WORK REQUIRED >>
Copy every line in the listing that contains "computer".

+++

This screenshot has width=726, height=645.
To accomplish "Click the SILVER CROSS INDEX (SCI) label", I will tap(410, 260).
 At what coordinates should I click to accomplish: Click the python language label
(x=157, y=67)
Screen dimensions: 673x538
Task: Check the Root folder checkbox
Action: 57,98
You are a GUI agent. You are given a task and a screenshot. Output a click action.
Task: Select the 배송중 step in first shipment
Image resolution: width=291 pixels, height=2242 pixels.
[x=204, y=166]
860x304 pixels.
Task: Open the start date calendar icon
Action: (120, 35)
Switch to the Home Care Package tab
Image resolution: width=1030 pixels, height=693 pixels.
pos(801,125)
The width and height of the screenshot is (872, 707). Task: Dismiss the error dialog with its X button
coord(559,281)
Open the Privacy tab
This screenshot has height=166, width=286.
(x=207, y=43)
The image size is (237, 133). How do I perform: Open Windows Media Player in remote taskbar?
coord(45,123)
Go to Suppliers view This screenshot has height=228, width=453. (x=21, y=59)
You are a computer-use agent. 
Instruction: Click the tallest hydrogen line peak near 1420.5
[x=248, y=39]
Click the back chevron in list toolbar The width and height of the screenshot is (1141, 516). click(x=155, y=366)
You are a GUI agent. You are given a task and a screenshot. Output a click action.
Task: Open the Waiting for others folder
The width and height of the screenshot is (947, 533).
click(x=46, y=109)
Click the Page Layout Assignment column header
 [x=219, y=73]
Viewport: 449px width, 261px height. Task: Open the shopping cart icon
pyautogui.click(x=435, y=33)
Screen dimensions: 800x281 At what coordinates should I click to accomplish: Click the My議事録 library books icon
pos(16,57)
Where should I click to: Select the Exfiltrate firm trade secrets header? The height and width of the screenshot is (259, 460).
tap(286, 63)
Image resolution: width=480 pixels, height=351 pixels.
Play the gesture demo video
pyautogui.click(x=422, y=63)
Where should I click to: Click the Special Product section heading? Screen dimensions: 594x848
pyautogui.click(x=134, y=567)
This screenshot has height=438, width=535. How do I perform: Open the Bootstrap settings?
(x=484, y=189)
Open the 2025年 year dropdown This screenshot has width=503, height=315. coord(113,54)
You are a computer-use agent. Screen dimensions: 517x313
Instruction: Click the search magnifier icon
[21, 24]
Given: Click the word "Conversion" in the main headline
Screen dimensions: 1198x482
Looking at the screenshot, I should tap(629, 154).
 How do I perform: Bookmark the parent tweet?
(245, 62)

+++

YOUR RESPONSE >>
You are a computer-use agent. 
You are a computer-use agent. Screen dimensions: 517x313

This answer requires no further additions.